Upon successful completion of this class you will have a thorough understanding of the techniques used in data warehousing and data mining applications and their advantages and disadvantages. You will have experience working on data mining projects and applying the techniques. You will be able to do you own data mining projects and be successful in knowledge discovery.
Recommended Book (but Optional):
Fundamentals of Natural Computing: Basic Concepts, Algorithms, and Applications (Chapman & Hall/Crc Computer and Information Sciences)
by Leandro Nunes de Castro (Author)
Publisher: Chapman & Hall/CRC; 1 edition (June 2, 2006)
ISBN-10: 1584886439
ISBN-13: 978-1584886433
You will be required to take notes in class. The instructor will not hand out class notes.
Links to open source software, interesting projects and other additional materials will be posted on the website.

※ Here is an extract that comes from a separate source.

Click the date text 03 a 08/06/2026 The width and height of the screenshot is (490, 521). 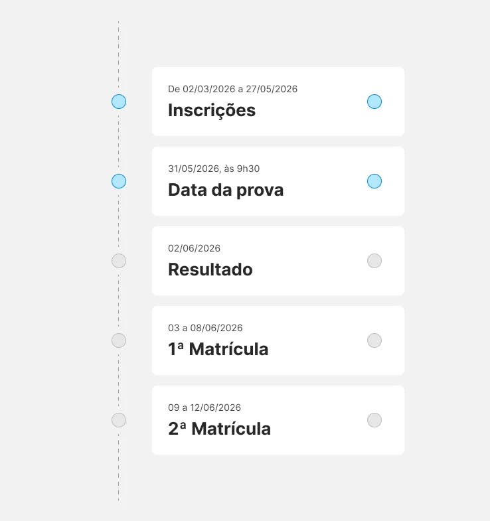point(205,328)

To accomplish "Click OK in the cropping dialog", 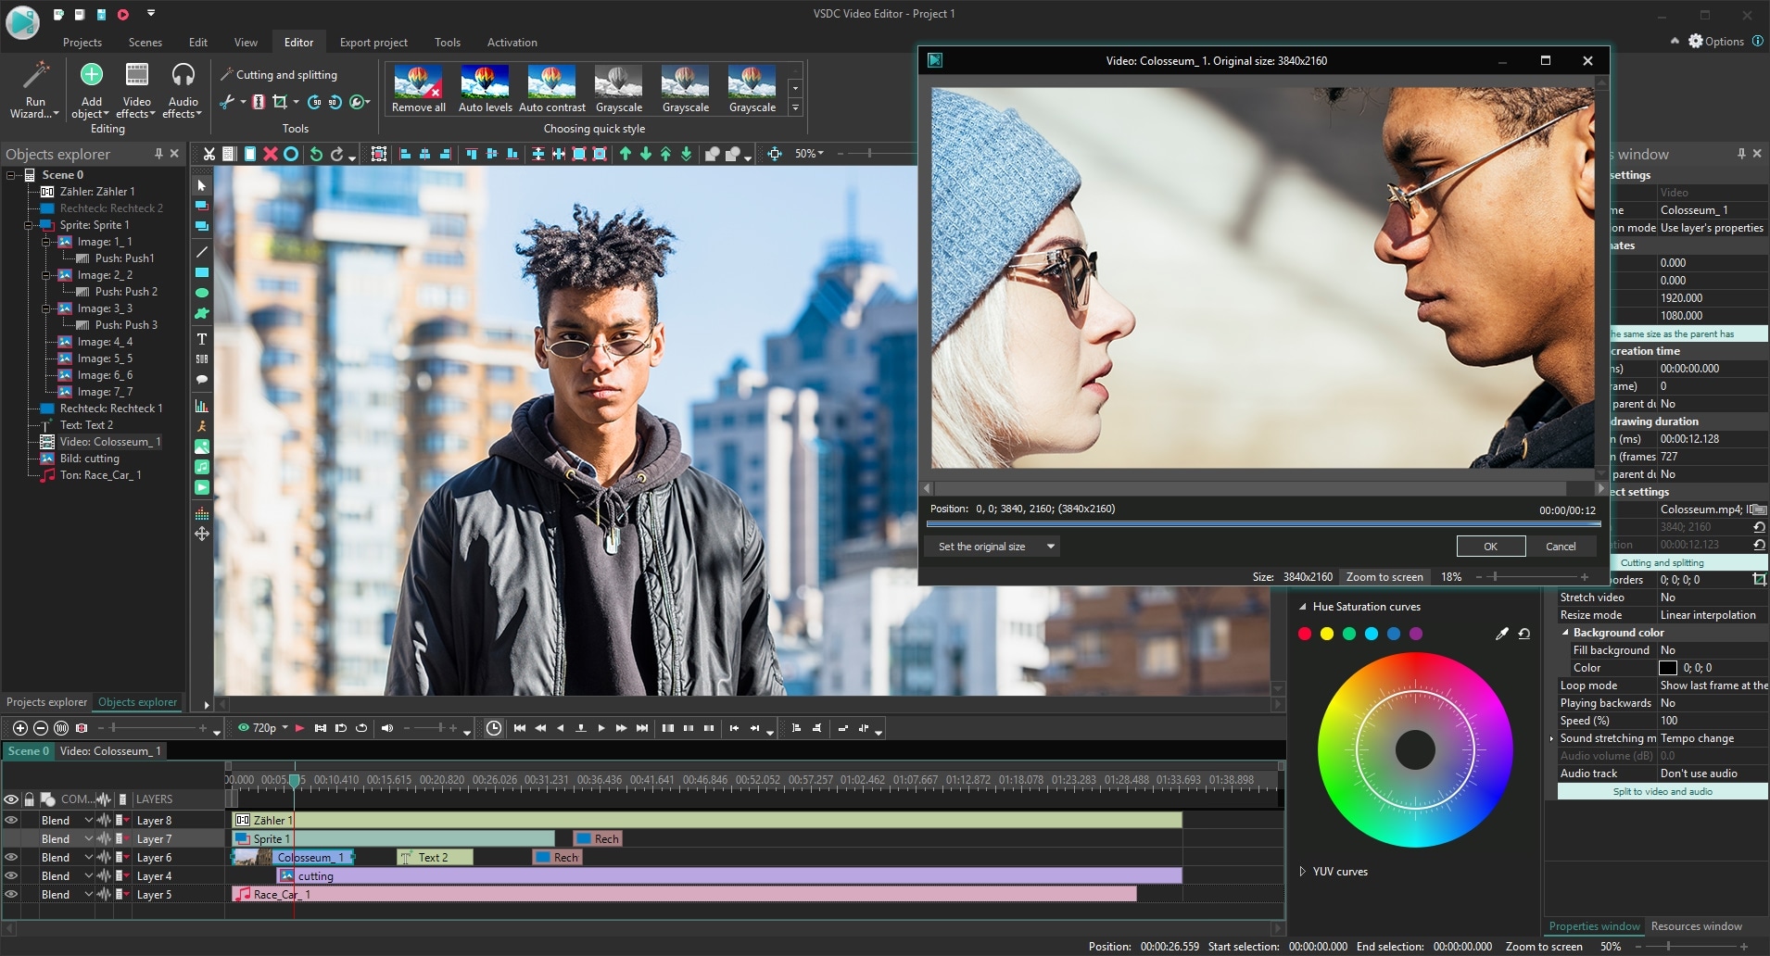I will [1490, 547].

Students must have basic programming skills. The use of open source and other software is encouraged as well as helping each other solve problems. You should have access to a computer for development and project demonstrations
Each student will work on a real data mining problem from start to finish. Class time will also be devoted to the projects. However, each student will be responsible for his or her project and will be graded individually.
| Knowledge Discovery Project | 50% | ||
| Problem Choice | |||
| Data Preprocessing | 10% | ||
| Algorithm Proposal | 10% | ||
| Evaluation Proposal | 10% | ||
| Project Presentation | 5% | ||
| Final Project | 15% | ||
| Software Review | 10% | ||
| Midterm Exam | 20% | ||
| Final Exam | 20% | ||
Letter assignment: 90/100 = A, 80/100 = B, 70/100 = C, below 70 = U
You are required to attend all lectures, including student presentations. It is your responsibility to obtain material from a fellow student if you miss a lecture. Office hours are not meant as individual lectures. Class notes will be vital to do well on exams. It will be your responsibility to study both the lecture notes and the chapters in the book.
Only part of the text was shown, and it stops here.